_Exercise details_.
Write out the entries below word for word, leaving out the pictures.
---------------
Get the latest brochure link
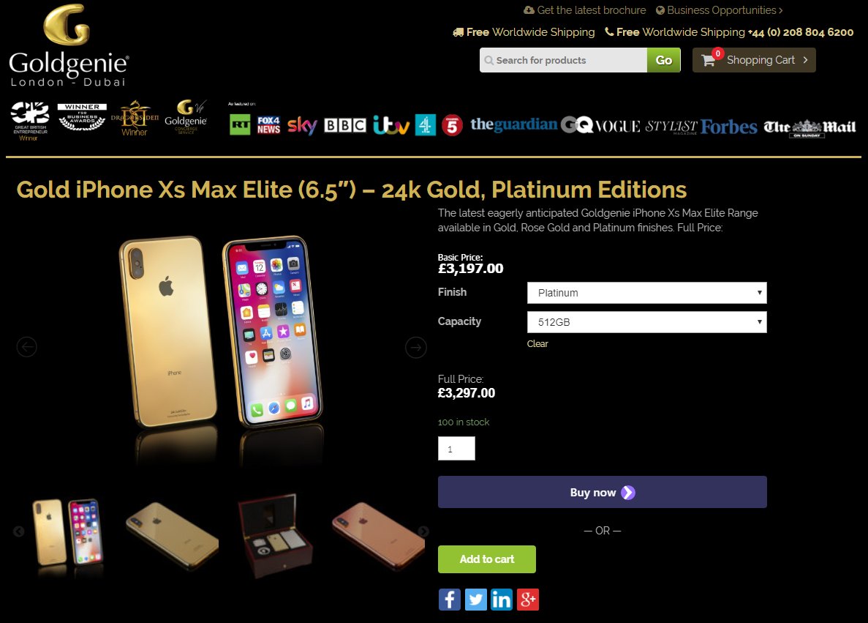The height and width of the screenshot is (623, 868). pos(584,10)
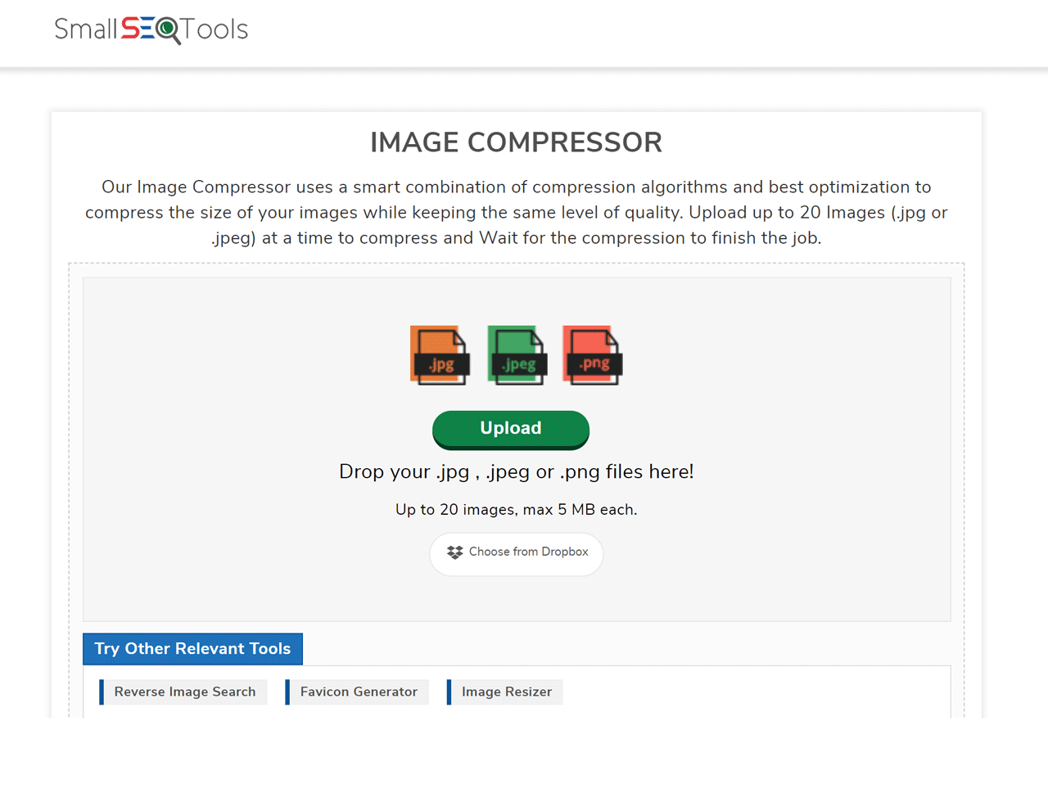Screen dimensions: 1048x802
Task: Open the Try Other Relevant Tools section
Action: [x=192, y=648]
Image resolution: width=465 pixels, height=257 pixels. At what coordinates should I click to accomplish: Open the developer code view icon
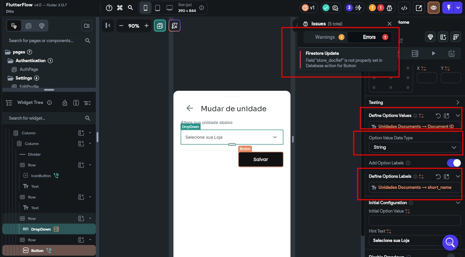(404, 8)
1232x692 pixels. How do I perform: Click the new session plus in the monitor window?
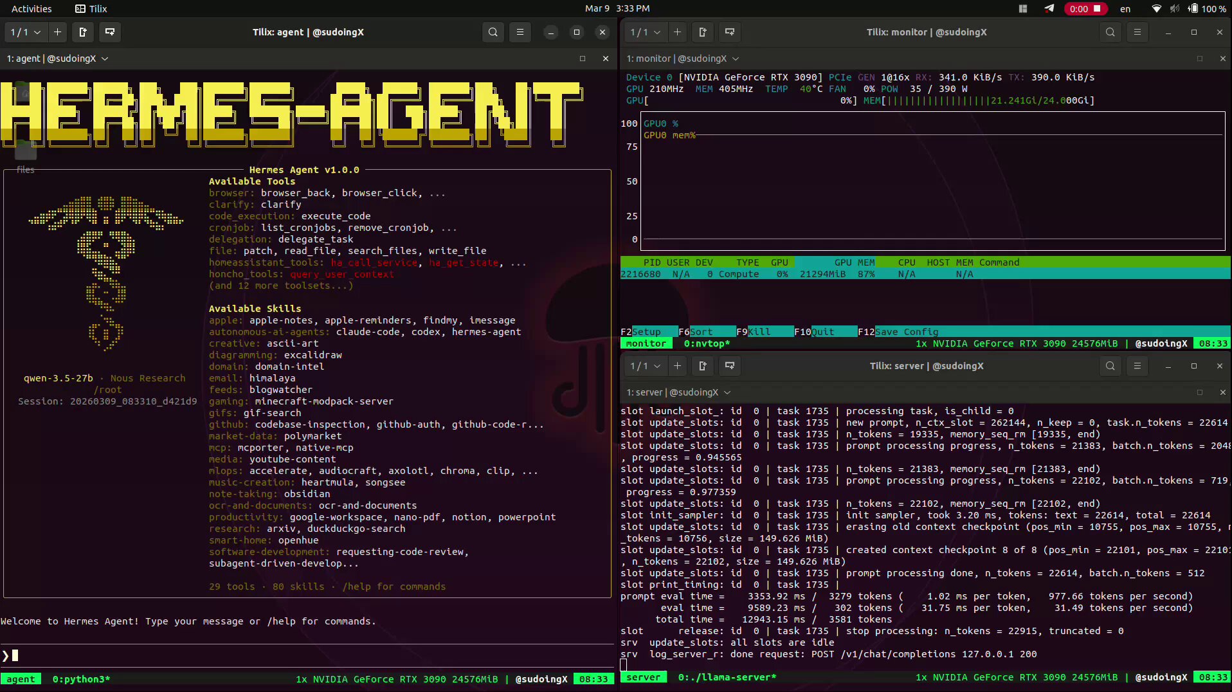[x=677, y=32]
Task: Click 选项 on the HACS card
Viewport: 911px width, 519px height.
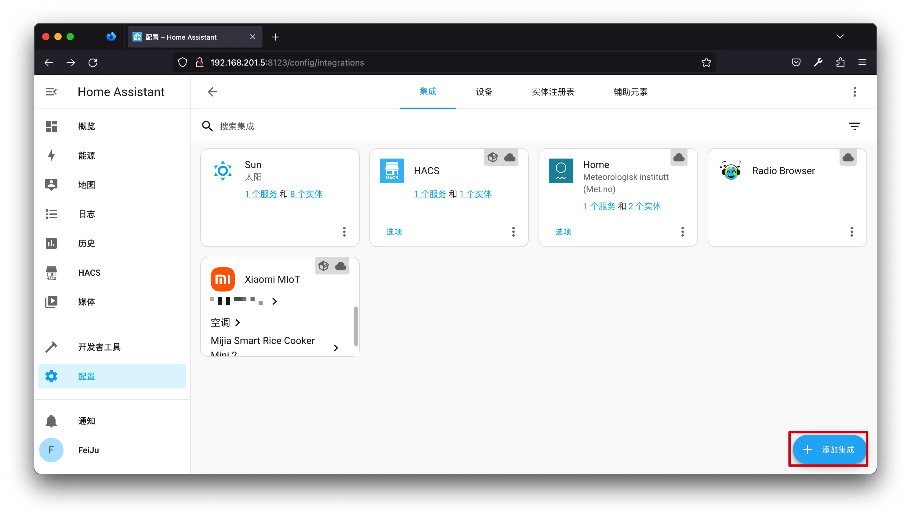Action: click(x=394, y=232)
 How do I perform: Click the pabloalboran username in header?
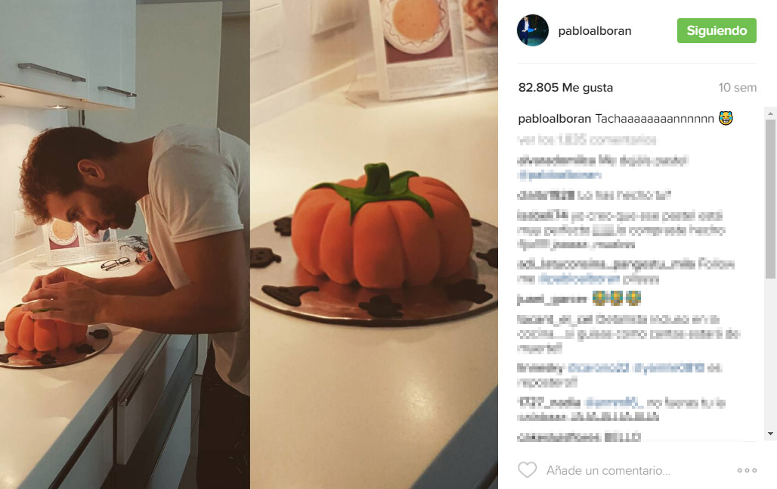tap(595, 31)
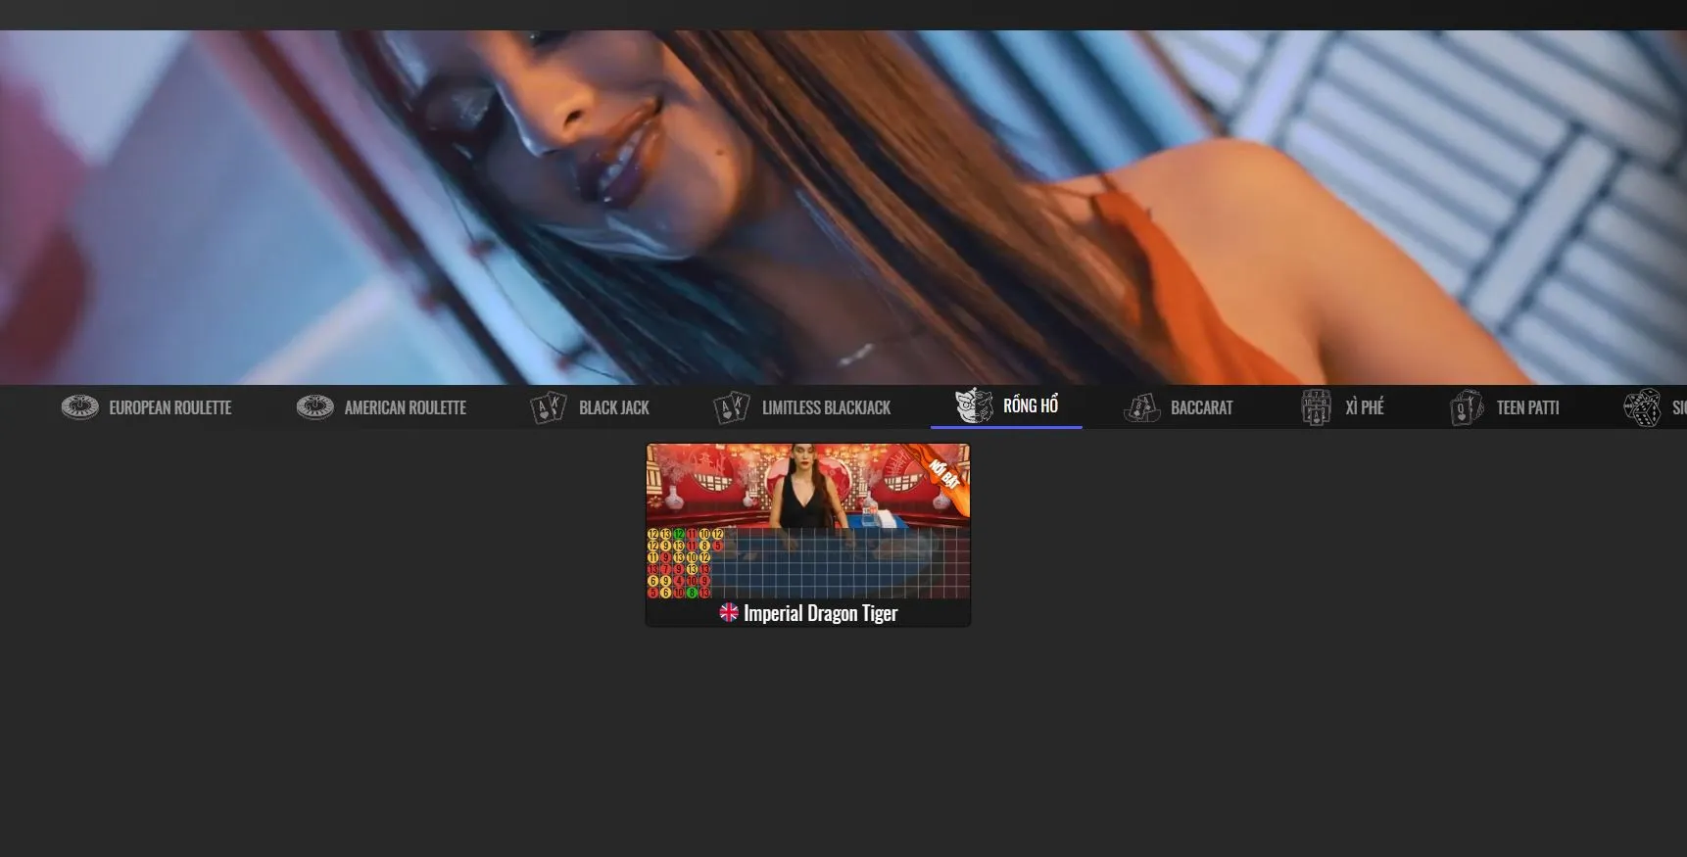
Task: Click the Xì Phé slot icon
Action: point(1316,407)
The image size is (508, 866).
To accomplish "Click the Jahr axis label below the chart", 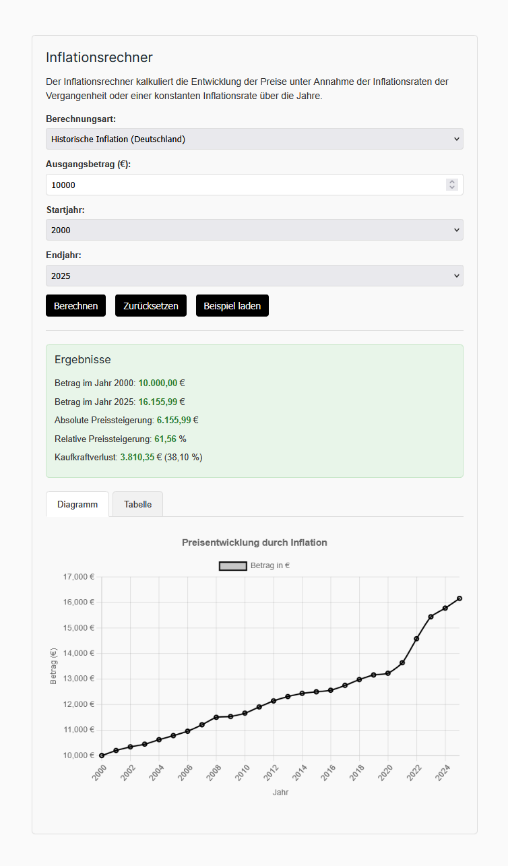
---------------
_Right answer_.
Get the latest brochure link
The height and width of the screenshot is (623, 868). pos(584,10)
Screen dimensions: 1048x802
Task: Open the Try Other Relevant Tools section
Action: [x=192, y=648]
Image resolution: width=465 pixels, height=257 pixels. At what coordinates should I click to accomplish: Open the developer code view icon
(404, 8)
1232x692 pixels. How do I perform: Click the new session plus in the monitor window?
[x=677, y=32]
Task: Click 选项 on the HACS card
Viewport: 911px width, 519px height.
Action: click(x=394, y=232)
 How do I perform: Click the pabloalboran username in header?
tap(595, 31)
Task: Click the Xì Phé slot icon
Action: point(1316,407)
The image size is (508, 866).
To accomplish "Click the Jahr axis label below the chart", 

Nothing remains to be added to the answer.